Mingis on Tech: 2018 and the Blockchain bubble
Credit to Author: Ken Mingis| Date: Tue, 23 Jan 2018 11:15:00 -0800
If 2017 was the year blockchain swept the tech industry with the potential to disrupt a variety of verticals — FinTech, healthcare and shipping – 2018 is already shaping up to be the breakout year for the distributed ledger technology.
Case in point: Maersk and IBM announced earlier this month that they’ve joined forces to create a new company focused on building a blockchain-based electronic shipping platform.
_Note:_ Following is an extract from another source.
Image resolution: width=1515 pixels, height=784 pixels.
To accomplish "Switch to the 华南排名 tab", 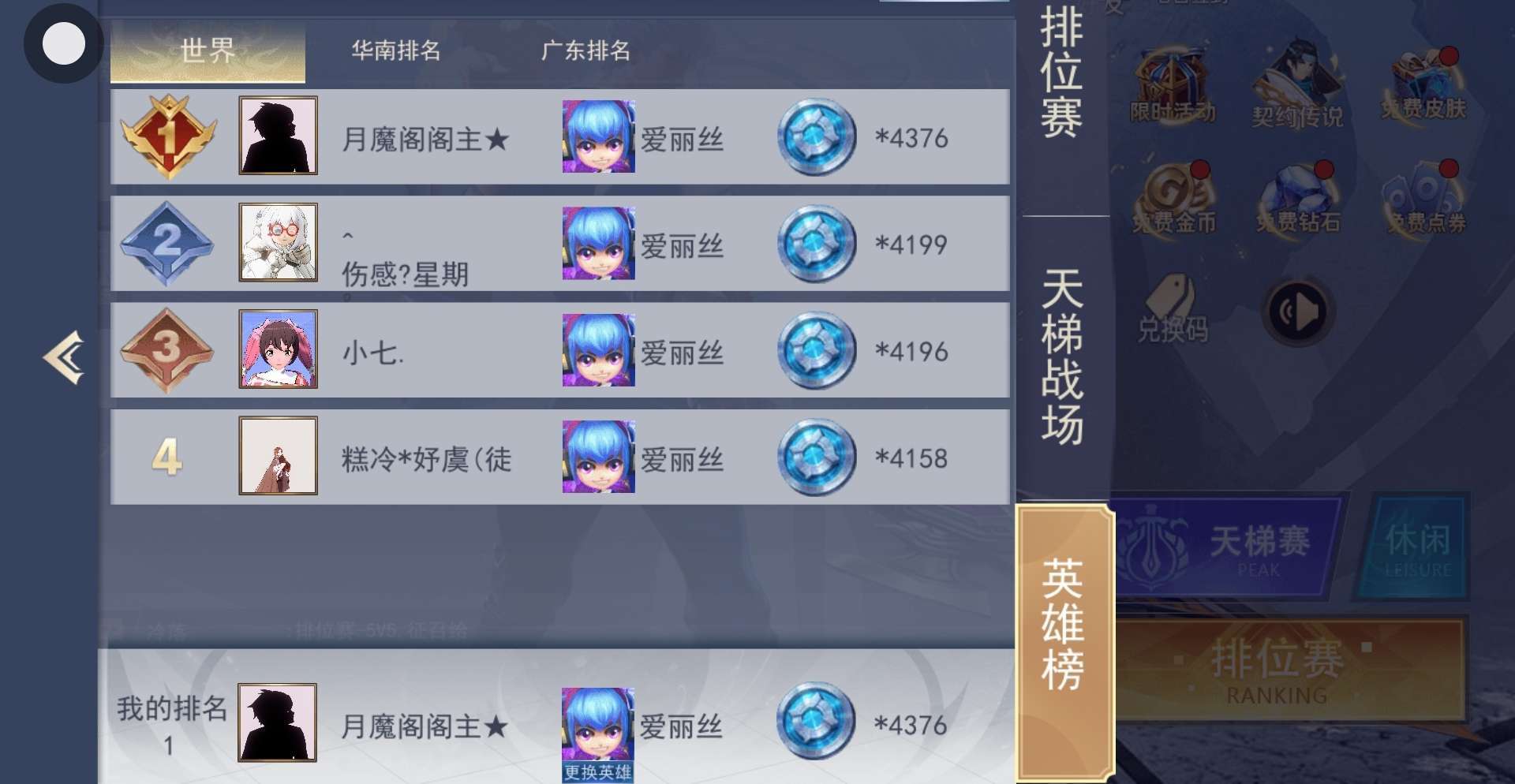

According to Maersk, the platform would effectively supplant an archaic system that now relies on legacy technology, and paper, to track shipments around the world – something that could save billions of dollars.
The platform, Computerworld senior reporter Lucas Mearian explained, is expected to be up and running within three to six months.
Mearian and Computerworld Executive Editor Ken Mingis dove into just what Maersk and IBM are doing, and then Mearian detailed an even bolder effort: The creation of a blockchain-based peer-to-peer (P2P) cloud storage network.
The effort, which involves companies like FileZilla and Atlanta-based Storj Labs Inc., would create a secure, decentralized storage network that would pay for unused storage capacity – either on a PC or even a corporate data center – using cryptocurrency. That’s the plan, at least – assuming some very real issues around scaling can be solved.
Those issues, Meariann said, prompted Storj to freeze the number of users it has for the time being until its infrastructure can be re-architected. Storj hopes to have that done in about six months.